Nigeria vs CNN, who will win? Of course, we know who will.


All the conspiracy theory by Nigerian authorities is hogwash. CNN will win, I am certain about that. They have the professionalism; they have the technology to deploy when digging into events to bang out their stories.


Government functionaries, and indeed the general public are ignorant about the workings of the media–the print or electronic. I speak from my knowledge of independent newspaper or the television which are a business. A newspaper or television which is a business must worry about credibility to survive. So, we say it is a newspaper that chases profit that must have as its credo credibility.


How does a newspaper, a television house that does not expect subsidy from anywhere, not from government, not from political parties meet its bills and have reserves if it does chase profit? So we say it is a newspaper that chases profit that is independent.


Now to the inner workings of an independent media house that is a business:


A reporter generates his own story idea and pursues it. Editors do not dictate to a reporter or correspondent what to pursue. If an editor gets hint of an occurrence, he may alert his reporter on the beat. If the reporter finds nothing to it, he will spike the story. The editor will not ask him to falsify report of an occurrence. Credibility is the core of the business. Diary events are different from unpredictable happenings.


It is the unpredictable that calls forth a reporter’s professional skills. And it is what gives his medium be it newspaper or television strength. The diary events encompass press conferences or the launching of a product by a corporate organization, or invitation to socials.


For all the three years I was BBC Focus on Africa correspondent in Nigeria, there was no single occasion my editors in London told me what to write and how to write it. All I was given was a special line through which I could file my reports to Bush House in London. I gave it up when my workload as editor of The Guardian was getting heavier.


The position of a newspaper on issues is decided at a meeting of editors, and it will be based on what has been published. That position is ventilated in what is generally known as editorials. As for reports, it is individual reporters that go about their business, that run their beats. They open their eyes; they keep their ears to the ground; they are on the alert. They pick prompts and pursue them. They look for hints and follow them up.


It is expected that protests will attract the attention of reporters and correspondents both local and international. It is even more so for international media organizations where there is loss of lives. What we look for in reporters are public spiritedness, compassion, concern for the underdogs and of course character.


There is no reporter that will close his eyes to an event in which there is loss of lives. It is even more so among foreign media because of the sacredness with which they regard every single life, including the life of a dog, and where the felling of a tree is a crime. A CNN reporter won’t be told even if he was based in Cote D’Ivoire to rush to Lagos to dig into story concerning an event of the magnitude of EndSARS protest.

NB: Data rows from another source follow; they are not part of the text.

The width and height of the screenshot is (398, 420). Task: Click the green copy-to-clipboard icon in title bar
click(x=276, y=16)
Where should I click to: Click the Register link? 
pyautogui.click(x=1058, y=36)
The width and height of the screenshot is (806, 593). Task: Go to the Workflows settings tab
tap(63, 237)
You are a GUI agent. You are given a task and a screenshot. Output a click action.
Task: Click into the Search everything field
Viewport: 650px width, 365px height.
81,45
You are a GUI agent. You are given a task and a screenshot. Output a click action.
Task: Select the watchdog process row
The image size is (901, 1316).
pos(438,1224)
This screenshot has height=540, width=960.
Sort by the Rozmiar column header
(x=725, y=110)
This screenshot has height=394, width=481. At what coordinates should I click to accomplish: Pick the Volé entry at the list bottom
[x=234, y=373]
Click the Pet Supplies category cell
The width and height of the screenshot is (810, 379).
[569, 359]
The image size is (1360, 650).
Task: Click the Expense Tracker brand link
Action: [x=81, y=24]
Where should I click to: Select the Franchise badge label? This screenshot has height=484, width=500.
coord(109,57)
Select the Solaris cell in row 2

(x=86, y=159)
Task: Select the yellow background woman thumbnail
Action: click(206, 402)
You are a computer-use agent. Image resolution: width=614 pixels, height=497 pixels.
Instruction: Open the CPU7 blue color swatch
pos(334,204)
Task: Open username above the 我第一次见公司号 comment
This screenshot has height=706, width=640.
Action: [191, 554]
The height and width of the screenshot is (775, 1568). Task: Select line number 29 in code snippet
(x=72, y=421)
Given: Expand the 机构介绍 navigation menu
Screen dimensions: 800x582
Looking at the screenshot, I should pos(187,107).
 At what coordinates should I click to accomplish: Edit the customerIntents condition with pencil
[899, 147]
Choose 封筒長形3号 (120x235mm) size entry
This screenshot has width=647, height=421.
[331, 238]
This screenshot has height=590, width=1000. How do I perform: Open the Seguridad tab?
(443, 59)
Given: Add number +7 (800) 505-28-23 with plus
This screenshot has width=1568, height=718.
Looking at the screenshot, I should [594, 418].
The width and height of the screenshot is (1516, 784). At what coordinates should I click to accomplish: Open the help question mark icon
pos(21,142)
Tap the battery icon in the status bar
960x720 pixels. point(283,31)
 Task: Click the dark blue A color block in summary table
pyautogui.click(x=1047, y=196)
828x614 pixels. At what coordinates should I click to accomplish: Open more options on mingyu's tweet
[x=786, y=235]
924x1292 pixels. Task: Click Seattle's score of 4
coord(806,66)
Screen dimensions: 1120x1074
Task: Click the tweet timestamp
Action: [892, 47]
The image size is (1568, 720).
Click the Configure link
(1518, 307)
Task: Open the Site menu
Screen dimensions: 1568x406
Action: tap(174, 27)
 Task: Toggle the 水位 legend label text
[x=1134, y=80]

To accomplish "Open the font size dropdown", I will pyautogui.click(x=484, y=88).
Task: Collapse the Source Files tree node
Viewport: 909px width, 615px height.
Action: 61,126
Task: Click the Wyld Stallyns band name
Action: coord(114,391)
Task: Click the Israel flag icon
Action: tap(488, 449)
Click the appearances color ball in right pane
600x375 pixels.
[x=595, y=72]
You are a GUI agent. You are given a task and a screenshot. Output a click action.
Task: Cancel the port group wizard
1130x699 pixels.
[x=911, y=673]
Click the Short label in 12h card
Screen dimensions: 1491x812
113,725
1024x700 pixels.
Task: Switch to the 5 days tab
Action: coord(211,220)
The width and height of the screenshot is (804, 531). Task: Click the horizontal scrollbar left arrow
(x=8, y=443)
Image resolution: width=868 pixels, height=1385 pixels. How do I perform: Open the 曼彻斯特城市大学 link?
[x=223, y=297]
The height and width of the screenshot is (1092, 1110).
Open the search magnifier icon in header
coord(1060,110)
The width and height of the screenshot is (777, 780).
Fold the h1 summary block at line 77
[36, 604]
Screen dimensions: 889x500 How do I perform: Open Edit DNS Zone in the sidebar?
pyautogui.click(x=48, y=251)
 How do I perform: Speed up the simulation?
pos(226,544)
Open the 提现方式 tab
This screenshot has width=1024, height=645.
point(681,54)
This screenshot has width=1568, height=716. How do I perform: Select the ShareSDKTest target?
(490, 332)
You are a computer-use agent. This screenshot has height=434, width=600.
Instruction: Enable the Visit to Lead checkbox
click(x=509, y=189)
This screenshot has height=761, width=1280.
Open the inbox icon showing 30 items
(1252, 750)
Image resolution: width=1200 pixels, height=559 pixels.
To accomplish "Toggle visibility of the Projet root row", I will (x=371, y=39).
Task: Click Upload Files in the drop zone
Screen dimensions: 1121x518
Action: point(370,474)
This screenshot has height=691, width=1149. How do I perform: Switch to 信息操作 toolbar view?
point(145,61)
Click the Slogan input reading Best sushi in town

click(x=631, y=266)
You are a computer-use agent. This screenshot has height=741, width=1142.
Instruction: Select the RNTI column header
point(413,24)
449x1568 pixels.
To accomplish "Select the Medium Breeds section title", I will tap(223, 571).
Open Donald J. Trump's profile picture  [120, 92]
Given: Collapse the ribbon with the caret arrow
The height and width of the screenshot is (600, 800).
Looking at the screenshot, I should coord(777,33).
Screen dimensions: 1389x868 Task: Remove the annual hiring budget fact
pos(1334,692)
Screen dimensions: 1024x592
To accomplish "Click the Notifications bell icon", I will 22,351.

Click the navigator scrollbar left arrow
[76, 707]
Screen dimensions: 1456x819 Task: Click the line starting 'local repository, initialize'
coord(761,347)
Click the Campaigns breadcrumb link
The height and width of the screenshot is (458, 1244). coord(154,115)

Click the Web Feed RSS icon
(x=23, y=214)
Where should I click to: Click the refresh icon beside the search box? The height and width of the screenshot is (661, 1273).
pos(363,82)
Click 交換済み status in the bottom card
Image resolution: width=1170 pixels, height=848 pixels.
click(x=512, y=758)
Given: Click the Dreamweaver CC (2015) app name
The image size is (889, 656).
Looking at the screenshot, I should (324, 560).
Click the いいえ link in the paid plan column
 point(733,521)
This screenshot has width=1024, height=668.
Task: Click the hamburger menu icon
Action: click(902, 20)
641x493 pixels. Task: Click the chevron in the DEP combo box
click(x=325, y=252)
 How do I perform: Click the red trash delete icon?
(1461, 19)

He would deploy all his professional skills and technology to get to the bottom of the happenings.


He does so, not because he does not like Nigeria or he has issues with her government. Once a reporter files his story, it becomes the property of his organization and they stand by their publication, their broadcast. For me the broadcast of CNN is proof enough of the veracity in which is inherent the credibility of their report. CNN did a good job. Any propaganda or political correctness must fall flat in the face of a well researched report.